Examine each line of the data. Copy those that contain the string "logo".
____ Dataset records
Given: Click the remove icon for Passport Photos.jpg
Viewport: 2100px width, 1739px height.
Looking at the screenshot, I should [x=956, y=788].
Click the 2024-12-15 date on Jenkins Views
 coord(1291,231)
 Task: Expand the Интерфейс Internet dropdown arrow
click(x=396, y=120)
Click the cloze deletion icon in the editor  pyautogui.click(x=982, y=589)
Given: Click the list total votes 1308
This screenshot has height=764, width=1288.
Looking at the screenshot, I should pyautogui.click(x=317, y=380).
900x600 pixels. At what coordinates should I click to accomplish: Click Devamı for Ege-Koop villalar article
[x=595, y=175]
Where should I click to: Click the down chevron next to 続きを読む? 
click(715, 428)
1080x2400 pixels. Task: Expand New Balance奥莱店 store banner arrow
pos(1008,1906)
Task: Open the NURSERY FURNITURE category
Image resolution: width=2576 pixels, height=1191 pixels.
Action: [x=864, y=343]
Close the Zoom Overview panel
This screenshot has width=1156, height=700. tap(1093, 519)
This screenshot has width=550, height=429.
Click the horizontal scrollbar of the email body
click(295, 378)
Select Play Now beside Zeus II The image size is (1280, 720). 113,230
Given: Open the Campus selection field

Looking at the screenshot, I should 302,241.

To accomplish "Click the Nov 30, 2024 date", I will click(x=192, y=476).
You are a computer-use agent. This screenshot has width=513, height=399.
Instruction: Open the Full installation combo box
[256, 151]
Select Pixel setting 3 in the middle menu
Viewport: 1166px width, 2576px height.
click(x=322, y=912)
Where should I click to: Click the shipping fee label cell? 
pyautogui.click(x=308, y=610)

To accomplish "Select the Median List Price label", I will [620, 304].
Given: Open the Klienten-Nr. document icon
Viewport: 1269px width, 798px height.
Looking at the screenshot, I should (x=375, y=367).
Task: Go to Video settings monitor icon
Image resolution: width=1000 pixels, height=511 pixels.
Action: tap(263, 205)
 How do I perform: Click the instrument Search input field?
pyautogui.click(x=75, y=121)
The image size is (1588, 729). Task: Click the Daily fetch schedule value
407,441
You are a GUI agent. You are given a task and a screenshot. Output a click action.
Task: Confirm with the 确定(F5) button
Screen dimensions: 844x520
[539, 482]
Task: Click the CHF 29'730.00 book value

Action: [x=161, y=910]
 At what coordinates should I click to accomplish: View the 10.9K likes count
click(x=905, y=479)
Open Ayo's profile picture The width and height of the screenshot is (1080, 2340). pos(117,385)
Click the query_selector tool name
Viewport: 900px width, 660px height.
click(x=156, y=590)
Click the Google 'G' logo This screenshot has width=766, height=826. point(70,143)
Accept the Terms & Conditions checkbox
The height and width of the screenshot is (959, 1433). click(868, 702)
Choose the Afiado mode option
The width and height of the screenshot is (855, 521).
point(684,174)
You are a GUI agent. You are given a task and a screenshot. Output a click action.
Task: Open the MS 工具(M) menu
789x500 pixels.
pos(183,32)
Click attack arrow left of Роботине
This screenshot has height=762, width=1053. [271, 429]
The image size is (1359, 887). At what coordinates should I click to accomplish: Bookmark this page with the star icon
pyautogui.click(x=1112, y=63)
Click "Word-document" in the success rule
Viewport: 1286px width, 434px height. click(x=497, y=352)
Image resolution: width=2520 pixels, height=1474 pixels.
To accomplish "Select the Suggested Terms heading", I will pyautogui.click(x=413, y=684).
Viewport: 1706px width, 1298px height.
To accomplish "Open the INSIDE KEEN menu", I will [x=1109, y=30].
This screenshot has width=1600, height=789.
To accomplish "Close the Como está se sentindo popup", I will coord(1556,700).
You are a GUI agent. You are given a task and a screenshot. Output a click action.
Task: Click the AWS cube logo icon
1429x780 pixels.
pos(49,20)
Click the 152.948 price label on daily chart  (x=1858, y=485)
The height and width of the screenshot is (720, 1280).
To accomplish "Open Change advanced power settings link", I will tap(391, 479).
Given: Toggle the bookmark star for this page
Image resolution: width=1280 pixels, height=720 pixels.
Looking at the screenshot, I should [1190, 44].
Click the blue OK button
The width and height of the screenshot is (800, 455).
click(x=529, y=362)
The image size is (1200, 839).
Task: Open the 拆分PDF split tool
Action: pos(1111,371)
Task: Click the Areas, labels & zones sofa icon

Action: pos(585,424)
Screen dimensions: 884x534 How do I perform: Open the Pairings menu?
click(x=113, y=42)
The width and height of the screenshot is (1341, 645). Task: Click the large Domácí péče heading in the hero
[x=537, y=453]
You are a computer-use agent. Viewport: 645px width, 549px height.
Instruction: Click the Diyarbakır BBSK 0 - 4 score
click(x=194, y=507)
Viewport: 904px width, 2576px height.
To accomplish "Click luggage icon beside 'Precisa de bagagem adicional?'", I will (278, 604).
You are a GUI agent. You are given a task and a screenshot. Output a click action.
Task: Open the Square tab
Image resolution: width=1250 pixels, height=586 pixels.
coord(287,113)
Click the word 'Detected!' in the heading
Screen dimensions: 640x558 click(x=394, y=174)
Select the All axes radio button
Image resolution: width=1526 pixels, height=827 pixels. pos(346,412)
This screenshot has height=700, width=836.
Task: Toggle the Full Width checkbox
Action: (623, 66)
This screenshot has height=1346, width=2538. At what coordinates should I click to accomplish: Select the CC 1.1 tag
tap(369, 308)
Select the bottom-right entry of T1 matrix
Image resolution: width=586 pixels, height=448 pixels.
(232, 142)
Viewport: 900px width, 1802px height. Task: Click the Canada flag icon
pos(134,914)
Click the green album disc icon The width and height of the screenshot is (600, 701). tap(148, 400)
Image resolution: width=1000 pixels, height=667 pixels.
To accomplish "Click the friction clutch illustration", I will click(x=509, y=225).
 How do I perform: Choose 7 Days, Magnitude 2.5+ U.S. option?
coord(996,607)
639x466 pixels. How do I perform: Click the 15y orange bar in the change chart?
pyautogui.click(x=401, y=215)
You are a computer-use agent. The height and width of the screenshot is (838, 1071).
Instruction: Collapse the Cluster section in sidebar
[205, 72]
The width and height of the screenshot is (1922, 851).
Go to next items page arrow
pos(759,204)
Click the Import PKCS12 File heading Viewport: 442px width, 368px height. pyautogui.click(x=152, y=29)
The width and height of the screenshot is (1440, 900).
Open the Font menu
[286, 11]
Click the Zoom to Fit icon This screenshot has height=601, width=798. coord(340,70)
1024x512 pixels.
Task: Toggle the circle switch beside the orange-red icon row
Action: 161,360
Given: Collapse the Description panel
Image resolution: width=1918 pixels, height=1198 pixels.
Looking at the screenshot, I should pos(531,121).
________
Exercise response:
Click the Google 'G' logo This screenshot has width=766, height=826. point(70,143)
Task: Click the AWS cube logo icon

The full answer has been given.